→ TASK REQUIREMENTS
Transcribe the records below in their entirety, and leave out each image.

(Collected data)

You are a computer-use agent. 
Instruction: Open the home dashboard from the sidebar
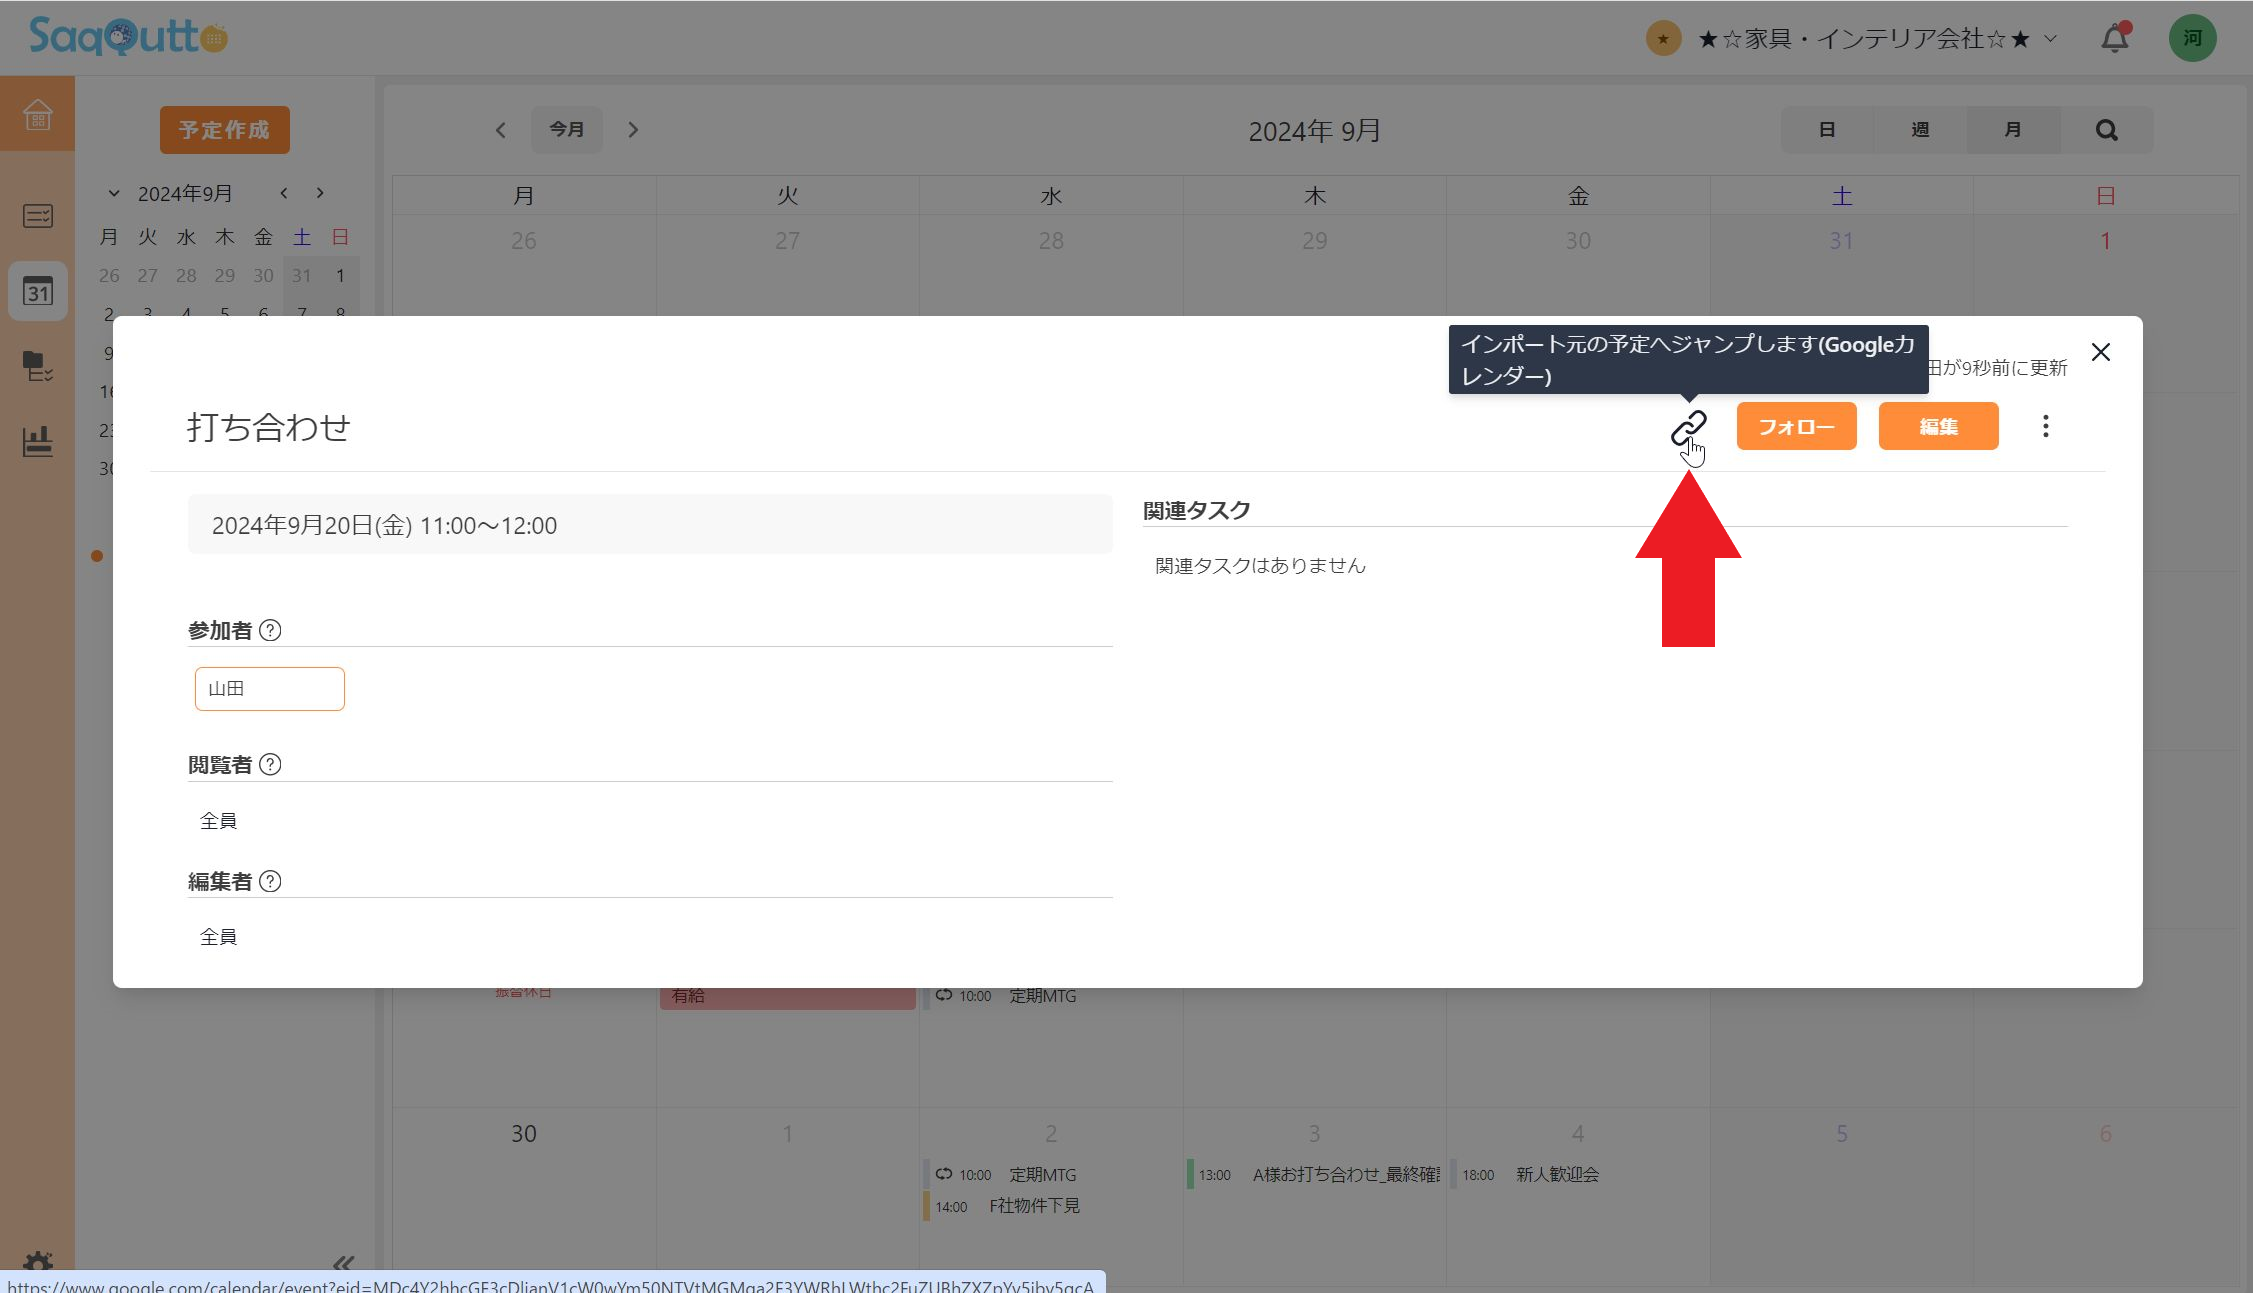click(37, 113)
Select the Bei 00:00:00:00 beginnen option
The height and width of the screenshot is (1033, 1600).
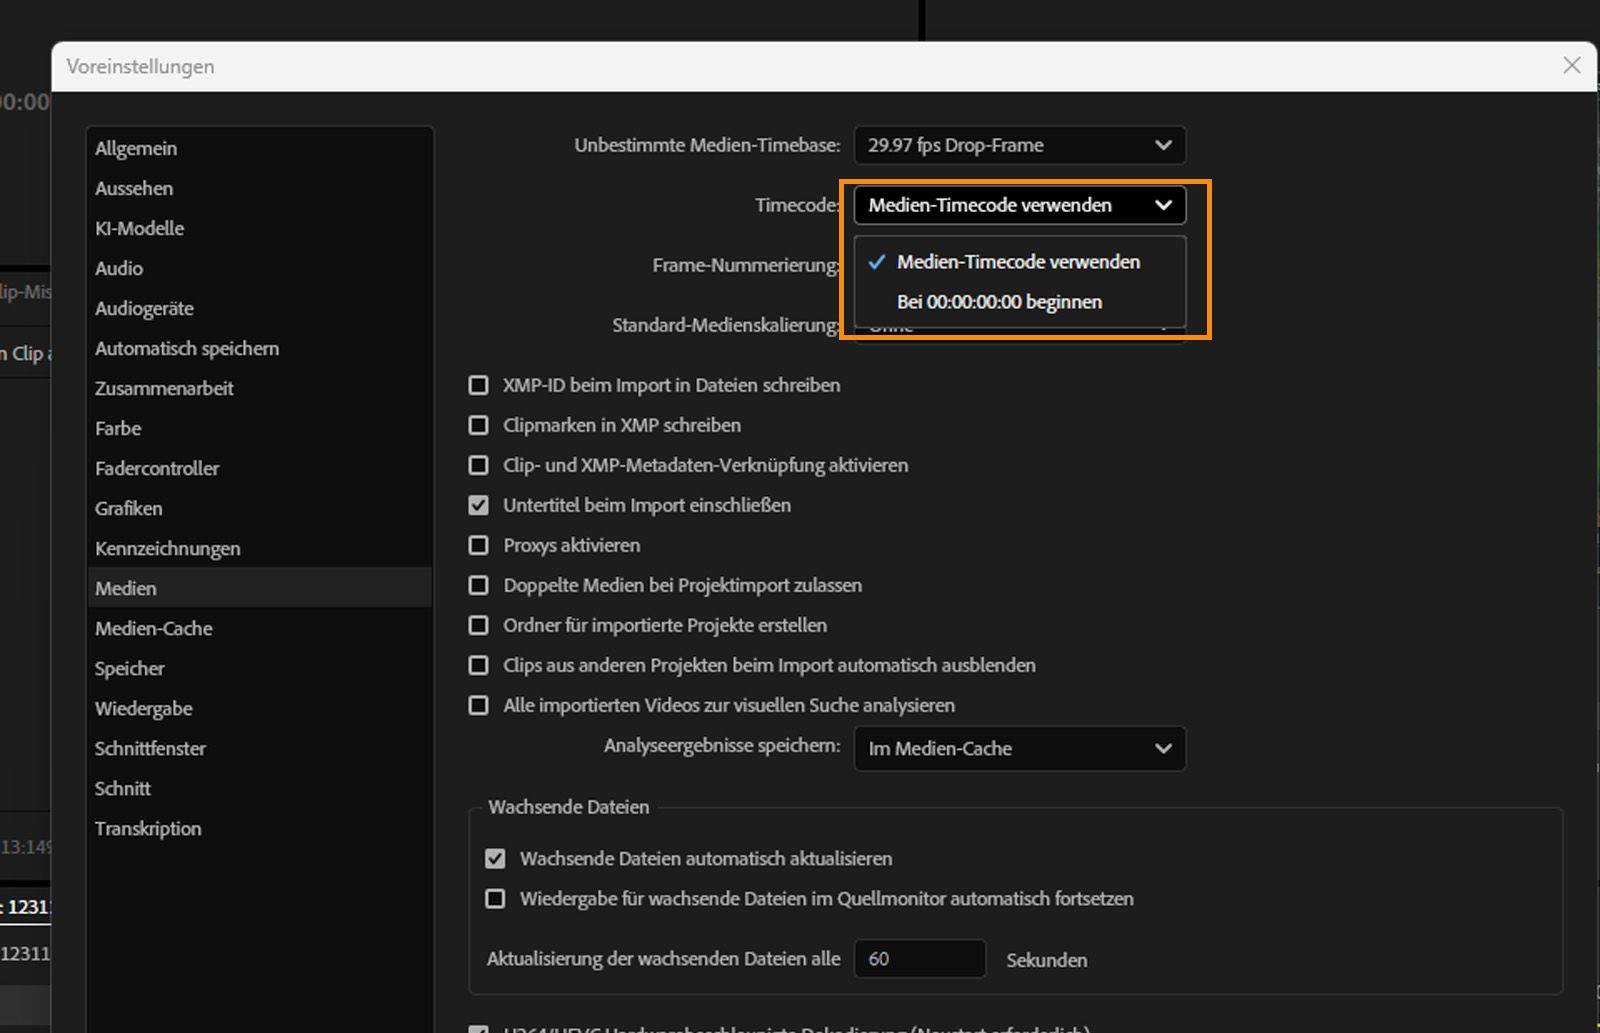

→ REPLY
You are a computer-use agent. 
Instruction: Open the home dashboard from the sidebar
click(37, 113)
Select the Bei 00:00:00:00 beginnen option
The height and width of the screenshot is (1033, 1600).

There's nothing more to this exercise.